My dad uses his leaf blower to dry the car-works a treat!


----------



## Tabasco (May 3, 2011)

All I was left thinking during the racing was why don't they use Rain-X or equivalent on those onboard cameras, they are doing 100+ mph and the rain isn't clearing off them. Go Iplayer or something if you want to see.


----------



## gkerr4 (Oct 27, 2005)

Tabasco said:


> All I was left thinking during the racing was why don't they use Rain-X or equivalent on those onboard cameras, they are doing 100+ mph and the rain isn't clearing off them. Go Iplayer or something if you want to see.


ha - there was a shot at one point - just after the red flagged it - and some of the drivers were still in the car - there was a shot of the japanese driver in the williams and sat in front of him on the nose of the car was a bottle of rainX - the mechanic was applying it to the wing mirrors!

i pointed this out to my missus, who wasn't really interested....

ho hum..


----------



## Tabasco (May 3, 2011)

rain-x the shower door for her,

actually, if you drive, just sealent the driver side of the windscreen from now on, there will come a time when she will start to get annoyed with not being able to see anything as you don't use the wipers.


----------



## nicks16v (Jan 7, 2009)

I wouldn't mind one of those dryers, but obviously I don't also want to be spending £100's of pounds on one as those in the pictures probably cost.


----------



## HornetSting (May 26, 2010)

Get a pet dryer off ebay, they work just as well as the black baron, and a lot cheaper


----------



## nicks16v (Jan 7, 2009)

Thanks, they do look very similar don't they ? still quite pricey though.


----------



## ozzy (Jan 1, 2007)

The ideal thing you need is one of these.....

http://www.toolstop.co.uk/hitachi-rb40va-blower-240v-p7459

I use a 20year old version, and it works a treat :thumb:


----------



## nick_mcuk (Jan 4, 2008)

BENJY said:


> Do you mean the ones that are used to cool the brakes rad etc after the race or the leaf blowers they were using to blow water off the track??
> 
> Pic of the ones used to cool the brakes etc


The look like grey versions of my mum and dads Sthill 2T garden blower!


----------



## hoikey (Mar 9, 2011)

Prob are Stihl as they are the best you can get


----------



## LeadFarmer (Feb 23, 2011)

gkerr4 said:


> ha - there was a shot at one point - just after the red flagged it - and some of the drivers were still in the car - there was a shot of the japanese driver in the williams and sat in front of him on the nose of the car was a bottle of rainX - the mechanic was applying it to the wing mirrors!
> 
> i pointed this out to my missus, who wasn't really interested....
> 
> ho hum..


Haha, that made me smile

Hate to say it, but I think your with the wrong woman. Find one that is more understanding to a mand needs

Or next time shes glammed herself up for a night out and asks you "how do I look", reply with "Im not really interested..." See how she likes it.


----------



## 888-Dave (Jul 30, 2010)

Type in aeolus dog dryer into the popular auction site.

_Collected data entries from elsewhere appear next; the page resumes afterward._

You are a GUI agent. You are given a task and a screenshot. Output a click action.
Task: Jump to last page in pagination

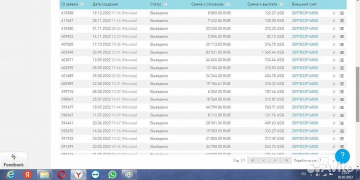point(286,161)
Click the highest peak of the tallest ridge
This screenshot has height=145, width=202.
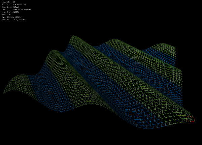75,36
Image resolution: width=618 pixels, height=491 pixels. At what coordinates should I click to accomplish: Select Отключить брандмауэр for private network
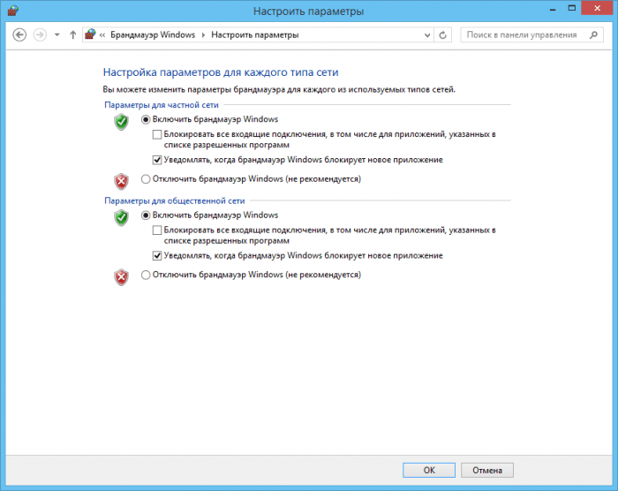click(x=146, y=179)
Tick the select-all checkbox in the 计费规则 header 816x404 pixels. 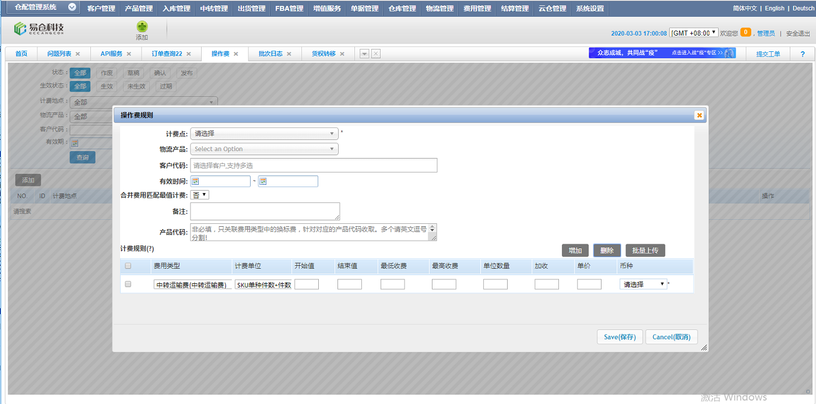128,266
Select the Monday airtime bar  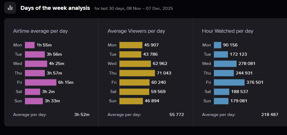[x=30, y=45]
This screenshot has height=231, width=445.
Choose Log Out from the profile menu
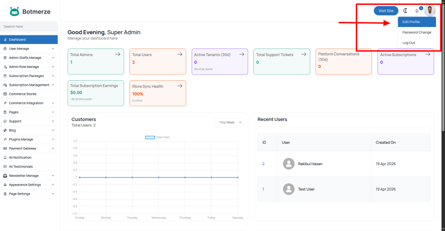point(408,43)
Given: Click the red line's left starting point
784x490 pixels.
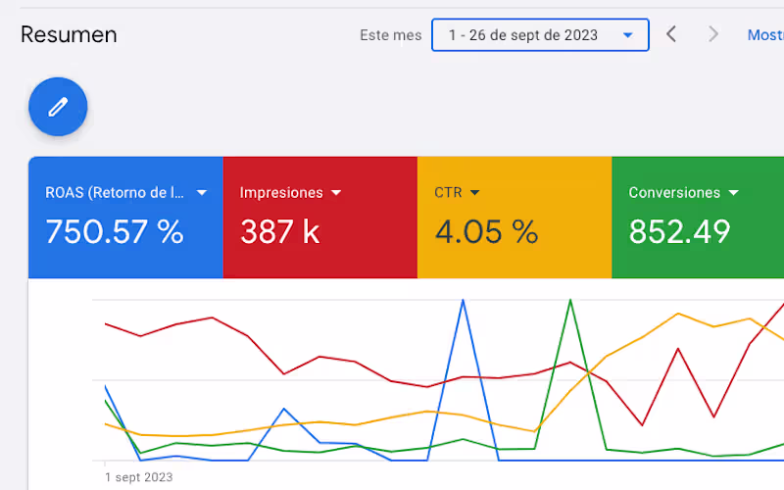Looking at the screenshot, I should (106, 323).
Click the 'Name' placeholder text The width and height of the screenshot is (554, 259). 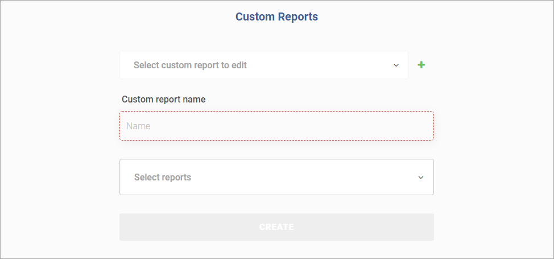coord(139,126)
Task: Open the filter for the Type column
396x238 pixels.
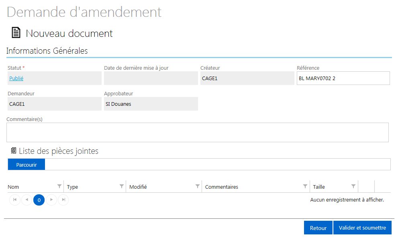Action: pos(122,186)
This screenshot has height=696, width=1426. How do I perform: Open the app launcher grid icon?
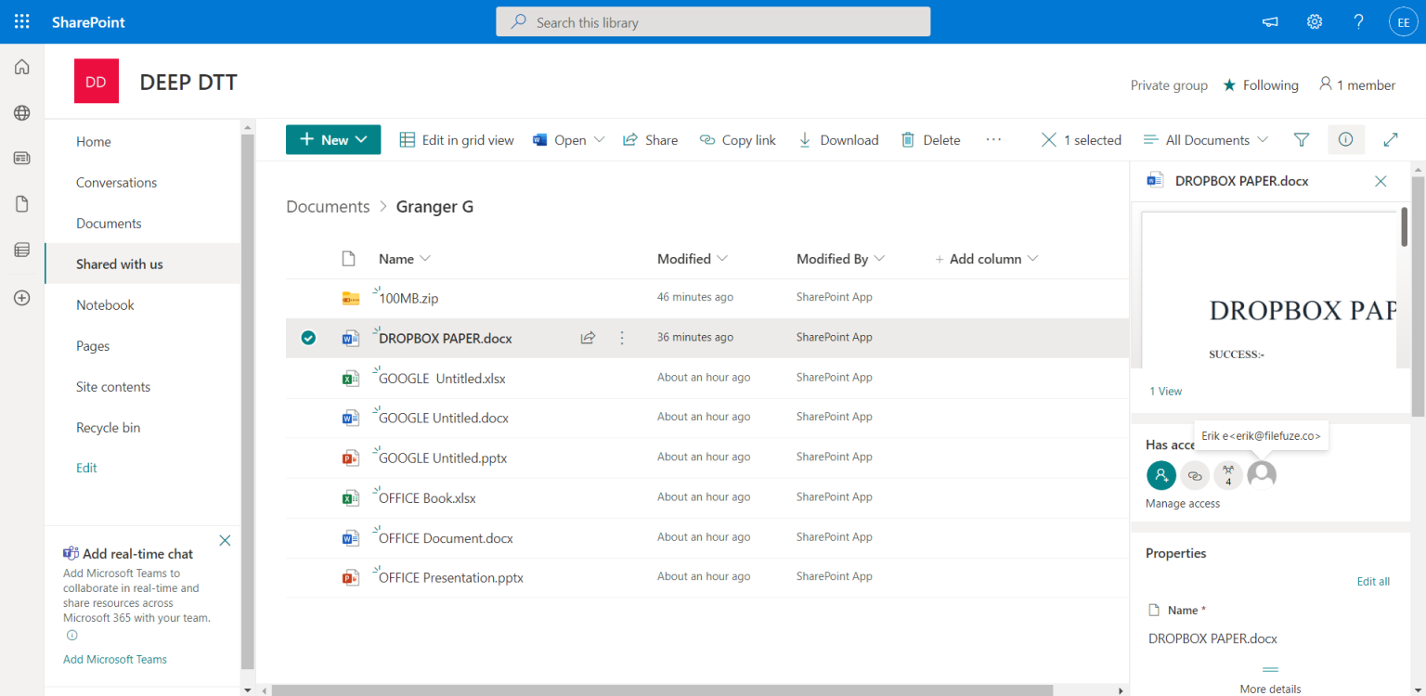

I've got one and it's brilliant. Theres a bargain to be had on the auction format ones too :thumb:


----------



## HeavenlyDetail (Sep 22, 2006)

TD901 , Million times better than the Black Baron as rather than just pushing water back into grills etc it actually dries it , can dry a wheel in under 1 minute including tyre , Black Baron i used just blew it everywhere. Again all the grills on fronts of cars the water just gets blown back inside to run out again , with the Aeolus TD901 it all dries so no headaches , in winter it also has the advantage of warming the panels up if drying the car as it has variable heat setting , i never understand why people rate the Black Baron so highly when its just a blower and doesnt actually dry just moves water around.


----------



## 888-Dave (Jul 30, 2010)

^^thats the one^^ great bit of kit :thumb:


----------



## Tips (Mar 27, 2011)

Leadfarmer gave me a demo of his dryer and its an awesome piece of kit.

It uses warm air and is very powerful, dried my alloys in seconds.

Hope that helps.


----------